Given instruction
From the records below, copy word for word the lines starting at the one containing "Where should I click to: Open the movie" and ending at the one containing "point(36,275)", with both of those lines included.

Supplied entries

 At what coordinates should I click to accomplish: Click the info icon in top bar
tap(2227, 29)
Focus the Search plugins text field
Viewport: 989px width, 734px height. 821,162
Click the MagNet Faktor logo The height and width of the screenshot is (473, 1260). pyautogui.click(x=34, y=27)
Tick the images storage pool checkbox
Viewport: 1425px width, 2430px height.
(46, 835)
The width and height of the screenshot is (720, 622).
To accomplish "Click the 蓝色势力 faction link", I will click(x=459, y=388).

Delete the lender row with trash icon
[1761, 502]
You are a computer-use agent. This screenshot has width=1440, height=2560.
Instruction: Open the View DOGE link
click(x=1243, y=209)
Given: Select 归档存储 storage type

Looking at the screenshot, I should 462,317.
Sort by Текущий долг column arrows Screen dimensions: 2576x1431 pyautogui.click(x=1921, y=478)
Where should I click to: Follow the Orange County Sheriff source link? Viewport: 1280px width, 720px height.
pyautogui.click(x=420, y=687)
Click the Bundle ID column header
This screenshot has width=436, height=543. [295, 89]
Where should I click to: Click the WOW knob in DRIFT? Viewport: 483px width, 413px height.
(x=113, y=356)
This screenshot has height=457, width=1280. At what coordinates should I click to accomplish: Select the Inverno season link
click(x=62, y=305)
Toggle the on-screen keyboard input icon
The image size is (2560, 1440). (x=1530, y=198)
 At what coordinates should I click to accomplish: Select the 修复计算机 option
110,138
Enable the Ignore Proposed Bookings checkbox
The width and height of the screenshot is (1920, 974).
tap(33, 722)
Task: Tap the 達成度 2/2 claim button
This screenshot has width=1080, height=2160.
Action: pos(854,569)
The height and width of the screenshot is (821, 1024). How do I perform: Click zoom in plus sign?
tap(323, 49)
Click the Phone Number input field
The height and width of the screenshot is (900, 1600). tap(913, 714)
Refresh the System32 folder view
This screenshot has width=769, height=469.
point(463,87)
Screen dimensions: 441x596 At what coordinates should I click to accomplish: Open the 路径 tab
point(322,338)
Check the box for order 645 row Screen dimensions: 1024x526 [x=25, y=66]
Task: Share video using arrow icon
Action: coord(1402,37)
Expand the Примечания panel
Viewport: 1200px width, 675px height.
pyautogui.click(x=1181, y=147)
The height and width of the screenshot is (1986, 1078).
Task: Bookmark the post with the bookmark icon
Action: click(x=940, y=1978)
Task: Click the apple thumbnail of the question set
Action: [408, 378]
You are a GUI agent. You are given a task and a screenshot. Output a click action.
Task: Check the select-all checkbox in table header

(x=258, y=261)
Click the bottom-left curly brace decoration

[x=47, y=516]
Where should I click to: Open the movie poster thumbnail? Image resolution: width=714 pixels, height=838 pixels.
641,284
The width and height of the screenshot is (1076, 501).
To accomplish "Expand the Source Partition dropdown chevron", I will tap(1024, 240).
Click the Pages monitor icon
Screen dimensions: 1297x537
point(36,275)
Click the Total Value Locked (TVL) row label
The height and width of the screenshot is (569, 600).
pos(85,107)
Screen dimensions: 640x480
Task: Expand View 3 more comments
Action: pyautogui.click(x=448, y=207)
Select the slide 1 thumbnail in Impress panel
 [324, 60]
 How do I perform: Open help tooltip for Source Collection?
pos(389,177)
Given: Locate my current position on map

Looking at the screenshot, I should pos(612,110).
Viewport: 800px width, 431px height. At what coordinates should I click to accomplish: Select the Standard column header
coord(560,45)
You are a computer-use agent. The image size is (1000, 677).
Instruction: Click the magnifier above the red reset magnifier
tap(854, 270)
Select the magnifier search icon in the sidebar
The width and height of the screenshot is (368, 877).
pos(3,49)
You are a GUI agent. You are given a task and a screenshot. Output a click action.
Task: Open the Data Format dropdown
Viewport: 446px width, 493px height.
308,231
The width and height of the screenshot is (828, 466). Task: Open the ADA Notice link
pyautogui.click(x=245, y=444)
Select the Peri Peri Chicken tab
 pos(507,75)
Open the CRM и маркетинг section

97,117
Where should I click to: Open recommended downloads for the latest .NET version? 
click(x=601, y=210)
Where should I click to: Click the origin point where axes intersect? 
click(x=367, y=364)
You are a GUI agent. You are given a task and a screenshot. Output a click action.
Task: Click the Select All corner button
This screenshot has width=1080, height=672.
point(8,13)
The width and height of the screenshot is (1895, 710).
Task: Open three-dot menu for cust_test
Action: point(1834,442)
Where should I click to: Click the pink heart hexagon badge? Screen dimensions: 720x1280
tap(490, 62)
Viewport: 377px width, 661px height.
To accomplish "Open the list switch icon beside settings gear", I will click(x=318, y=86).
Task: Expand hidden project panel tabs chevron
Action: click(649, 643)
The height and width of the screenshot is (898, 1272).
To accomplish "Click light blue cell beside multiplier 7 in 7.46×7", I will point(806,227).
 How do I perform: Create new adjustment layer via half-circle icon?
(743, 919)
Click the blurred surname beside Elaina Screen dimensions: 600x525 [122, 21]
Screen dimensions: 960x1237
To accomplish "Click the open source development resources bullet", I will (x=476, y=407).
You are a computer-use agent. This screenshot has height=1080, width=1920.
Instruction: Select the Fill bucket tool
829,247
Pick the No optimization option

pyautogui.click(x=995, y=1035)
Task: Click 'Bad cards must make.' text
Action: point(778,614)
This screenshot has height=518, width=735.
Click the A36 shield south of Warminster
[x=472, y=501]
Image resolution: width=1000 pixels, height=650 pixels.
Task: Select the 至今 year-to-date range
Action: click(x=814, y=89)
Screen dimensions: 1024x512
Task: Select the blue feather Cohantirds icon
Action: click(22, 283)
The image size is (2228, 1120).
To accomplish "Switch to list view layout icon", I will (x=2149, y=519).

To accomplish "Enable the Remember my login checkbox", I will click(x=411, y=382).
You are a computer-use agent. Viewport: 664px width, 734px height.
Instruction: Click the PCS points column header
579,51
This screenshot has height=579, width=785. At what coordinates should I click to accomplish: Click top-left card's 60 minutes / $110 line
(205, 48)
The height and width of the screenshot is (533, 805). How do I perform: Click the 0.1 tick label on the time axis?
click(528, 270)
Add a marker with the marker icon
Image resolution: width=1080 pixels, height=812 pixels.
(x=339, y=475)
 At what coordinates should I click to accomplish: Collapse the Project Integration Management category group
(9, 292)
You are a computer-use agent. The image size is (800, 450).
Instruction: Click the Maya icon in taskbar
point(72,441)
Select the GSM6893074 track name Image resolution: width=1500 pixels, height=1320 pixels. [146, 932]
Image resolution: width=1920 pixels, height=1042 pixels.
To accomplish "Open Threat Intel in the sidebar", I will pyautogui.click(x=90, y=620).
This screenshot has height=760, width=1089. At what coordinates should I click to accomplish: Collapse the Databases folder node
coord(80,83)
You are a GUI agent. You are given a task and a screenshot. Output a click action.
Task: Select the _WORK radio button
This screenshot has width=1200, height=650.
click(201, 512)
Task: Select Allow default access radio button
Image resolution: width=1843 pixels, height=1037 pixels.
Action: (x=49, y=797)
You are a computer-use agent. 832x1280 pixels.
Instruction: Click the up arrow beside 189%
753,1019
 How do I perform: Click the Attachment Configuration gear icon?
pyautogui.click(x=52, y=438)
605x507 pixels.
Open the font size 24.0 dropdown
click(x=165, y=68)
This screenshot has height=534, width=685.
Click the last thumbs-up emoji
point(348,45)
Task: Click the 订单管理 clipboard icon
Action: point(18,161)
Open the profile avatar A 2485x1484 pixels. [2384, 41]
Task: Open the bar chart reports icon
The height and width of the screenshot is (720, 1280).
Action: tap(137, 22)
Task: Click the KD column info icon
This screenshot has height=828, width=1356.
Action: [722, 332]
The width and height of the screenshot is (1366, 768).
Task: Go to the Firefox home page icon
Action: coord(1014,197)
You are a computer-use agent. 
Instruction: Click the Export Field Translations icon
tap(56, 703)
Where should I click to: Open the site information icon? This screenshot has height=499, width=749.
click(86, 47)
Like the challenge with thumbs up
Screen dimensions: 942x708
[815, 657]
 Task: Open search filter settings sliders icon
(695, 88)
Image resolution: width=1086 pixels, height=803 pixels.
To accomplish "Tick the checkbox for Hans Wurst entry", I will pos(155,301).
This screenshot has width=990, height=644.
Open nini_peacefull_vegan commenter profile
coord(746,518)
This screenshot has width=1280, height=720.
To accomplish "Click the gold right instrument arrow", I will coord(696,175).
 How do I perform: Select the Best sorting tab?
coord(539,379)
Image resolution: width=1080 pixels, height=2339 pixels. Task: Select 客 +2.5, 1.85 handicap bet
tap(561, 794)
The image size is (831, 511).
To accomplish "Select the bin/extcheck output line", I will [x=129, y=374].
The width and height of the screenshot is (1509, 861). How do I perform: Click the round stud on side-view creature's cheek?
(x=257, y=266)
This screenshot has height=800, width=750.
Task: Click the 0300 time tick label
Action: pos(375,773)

Exercise output
Where should I click to: Open the movie poster thumbnail? Image resolution: width=714 pixels, height=838 pixels.
641,284
The width and height of the screenshot is (1076, 501).
To accomplish "Expand the Source Partition dropdown chevron", I will tap(1024, 240).
Click the Pages monitor icon
Screen dimensions: 1297x537
point(36,275)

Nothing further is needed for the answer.